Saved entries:
........
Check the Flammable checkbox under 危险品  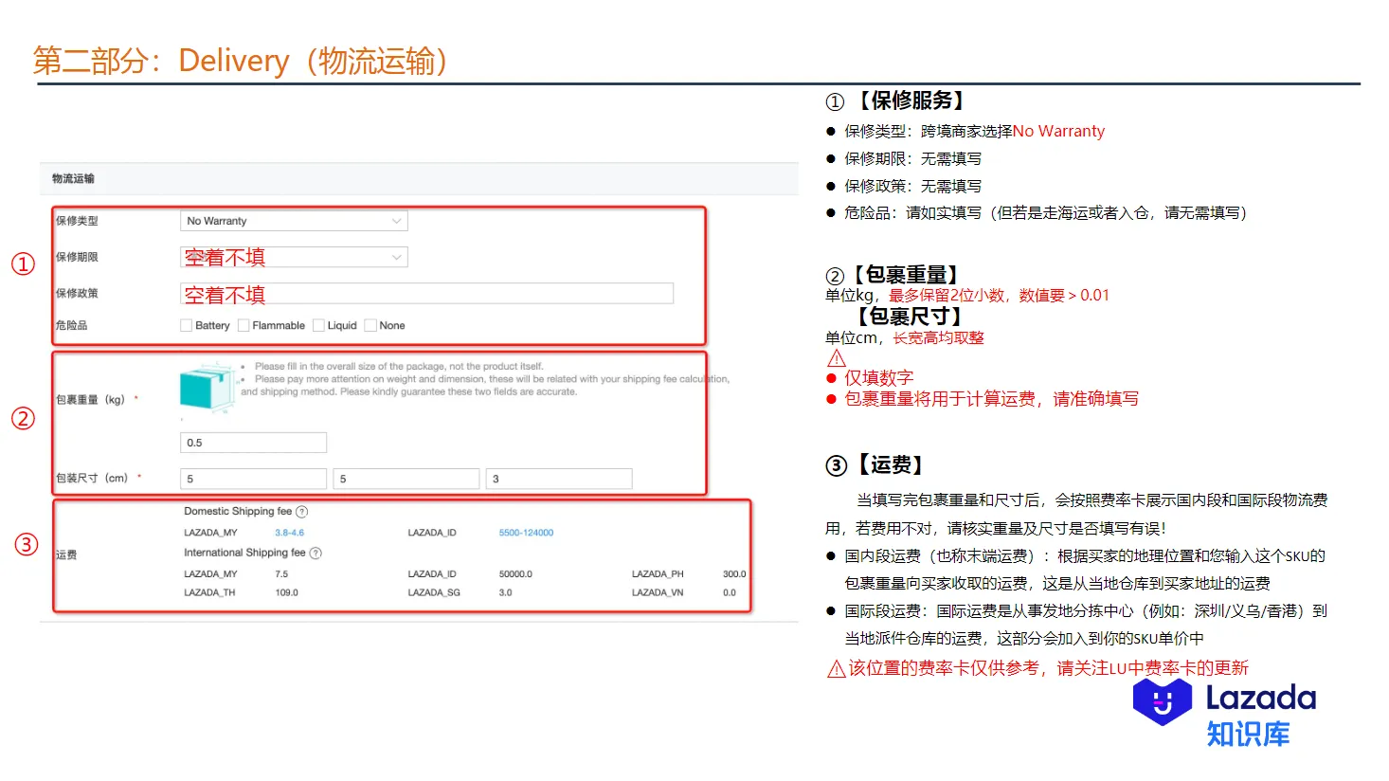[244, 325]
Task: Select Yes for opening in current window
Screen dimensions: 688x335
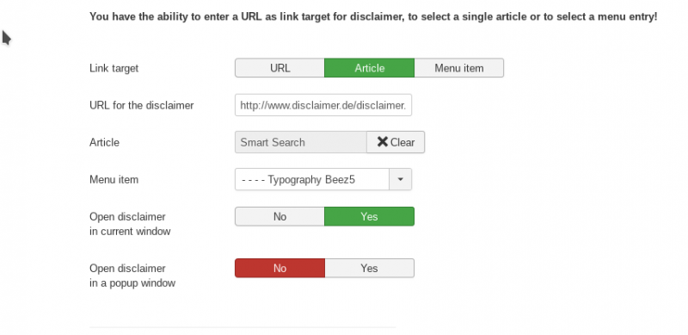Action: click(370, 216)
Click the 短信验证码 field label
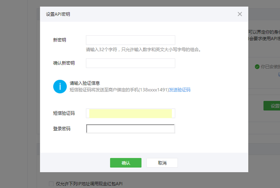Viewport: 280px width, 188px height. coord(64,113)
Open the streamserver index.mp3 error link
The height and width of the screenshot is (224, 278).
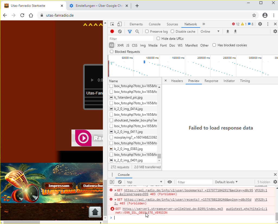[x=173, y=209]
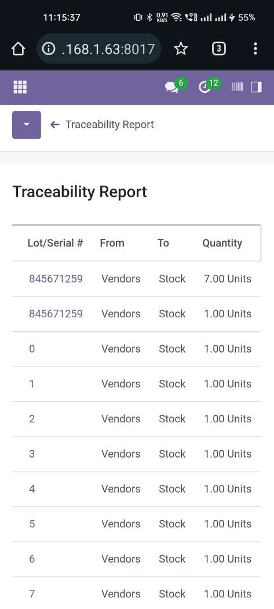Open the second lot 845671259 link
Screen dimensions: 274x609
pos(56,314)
........
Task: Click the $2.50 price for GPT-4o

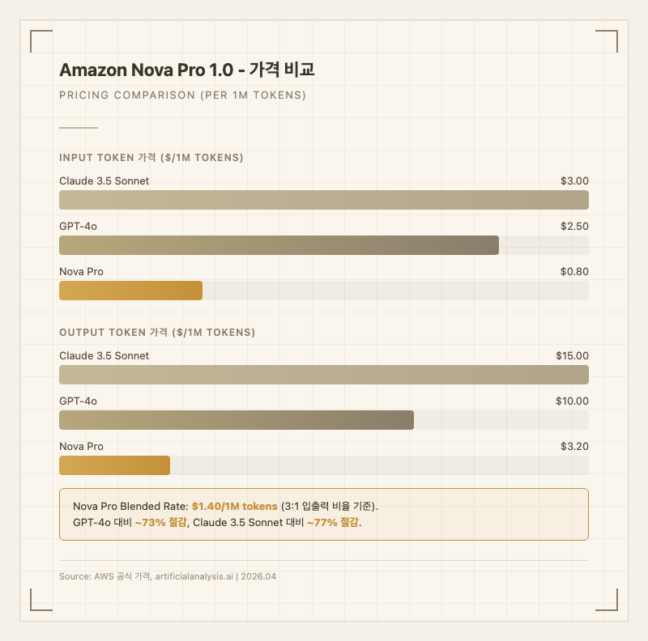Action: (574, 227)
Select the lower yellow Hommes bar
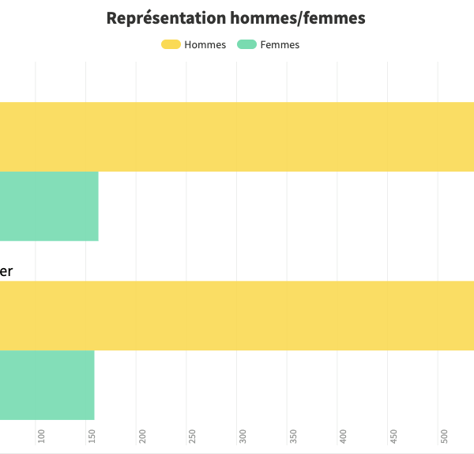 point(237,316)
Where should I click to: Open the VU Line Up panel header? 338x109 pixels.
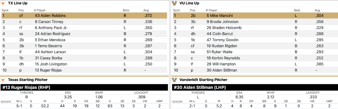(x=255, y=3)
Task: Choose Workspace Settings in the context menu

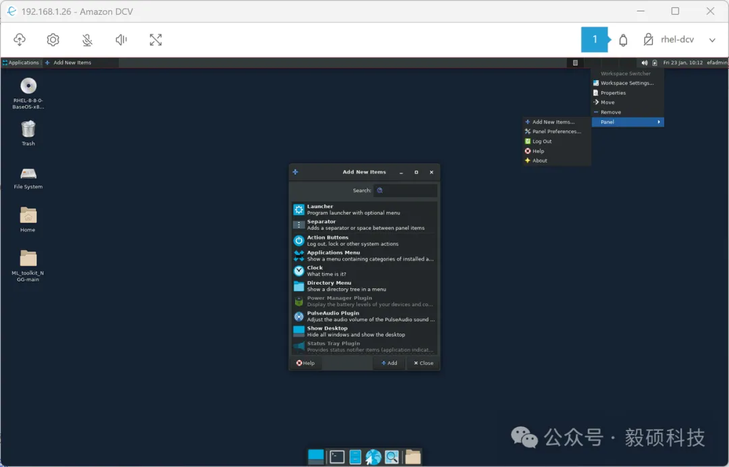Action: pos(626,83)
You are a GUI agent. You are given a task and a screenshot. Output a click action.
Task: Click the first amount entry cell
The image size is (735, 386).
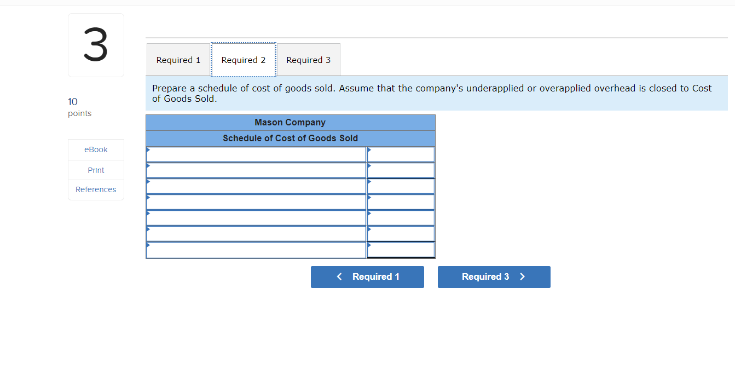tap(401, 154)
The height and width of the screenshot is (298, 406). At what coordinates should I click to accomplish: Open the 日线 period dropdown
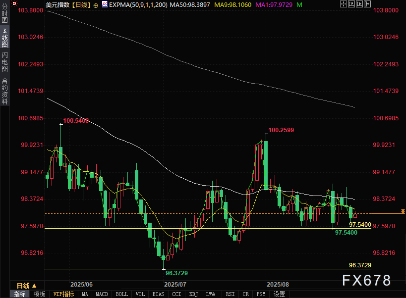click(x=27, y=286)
........
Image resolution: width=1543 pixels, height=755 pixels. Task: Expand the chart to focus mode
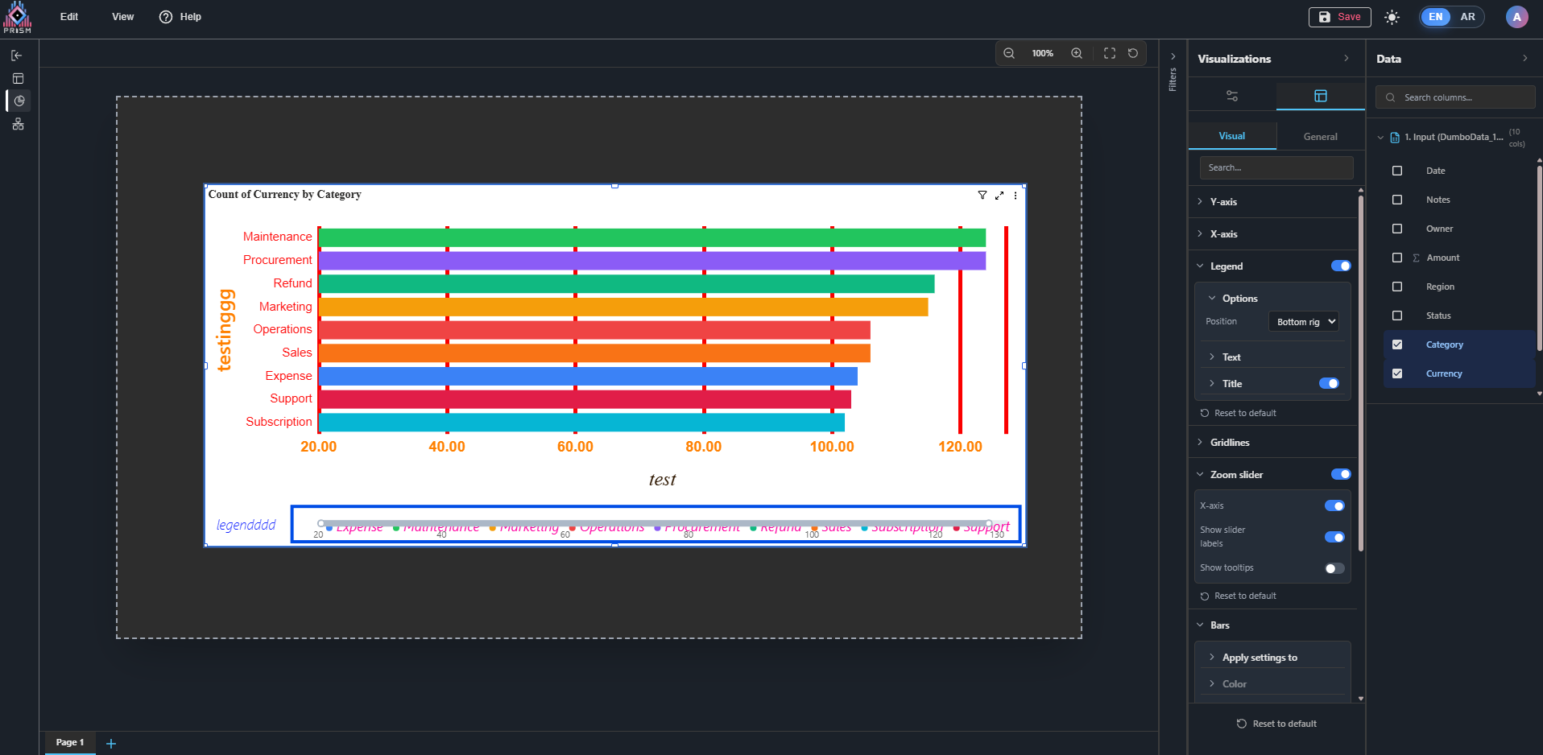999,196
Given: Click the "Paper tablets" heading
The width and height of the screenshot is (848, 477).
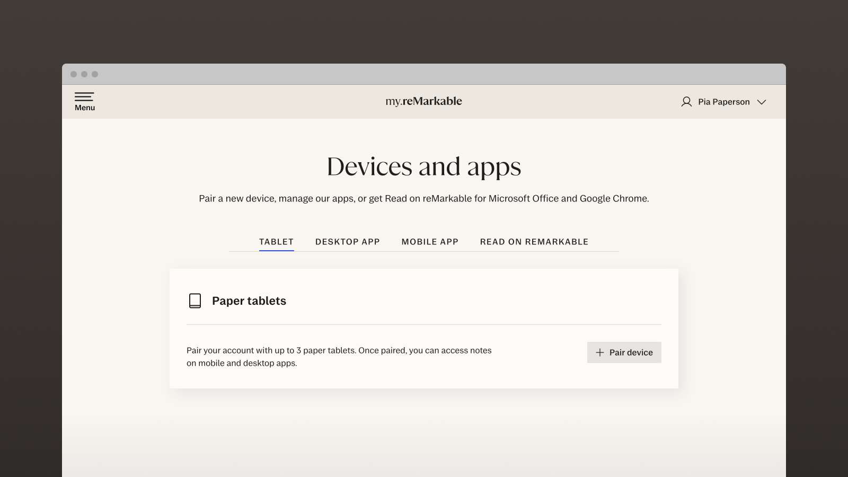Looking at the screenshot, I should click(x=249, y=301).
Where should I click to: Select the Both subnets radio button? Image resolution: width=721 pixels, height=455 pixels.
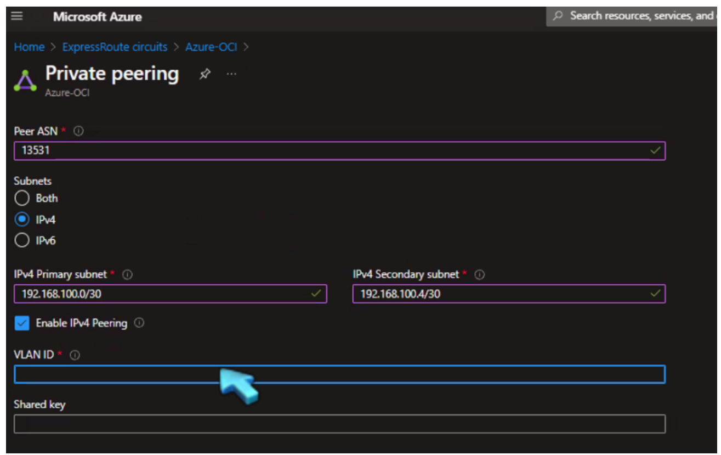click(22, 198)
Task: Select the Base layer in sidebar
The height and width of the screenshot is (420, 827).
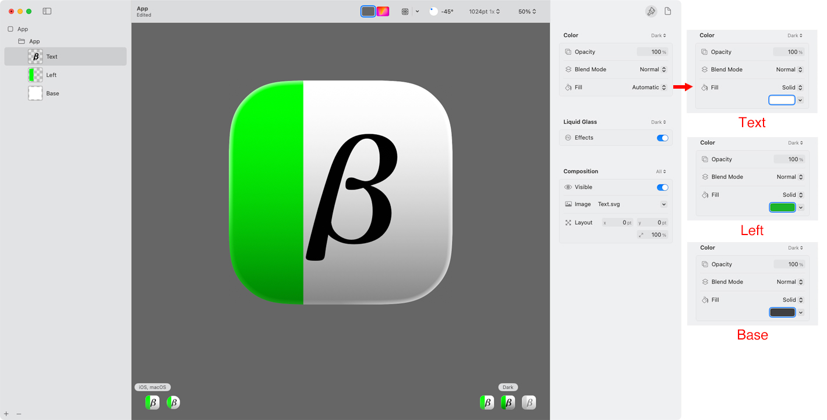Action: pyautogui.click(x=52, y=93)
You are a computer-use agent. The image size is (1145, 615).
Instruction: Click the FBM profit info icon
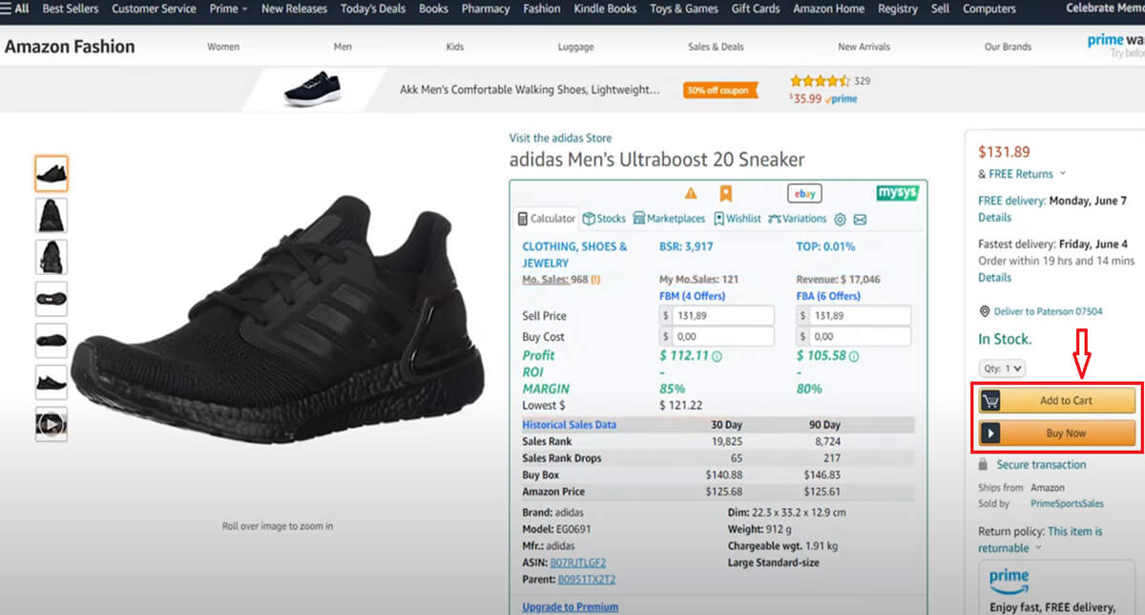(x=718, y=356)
........
• _WHAT YOU ARE ASKED TO DO_:
Look through the entries above, find each line containing "agent", and copy it.

• _RESULT_:
You are a GUI agent. You are given a task and a screenshot. Output a click action.
You are a computer-use agent. The image size is (1145, 615).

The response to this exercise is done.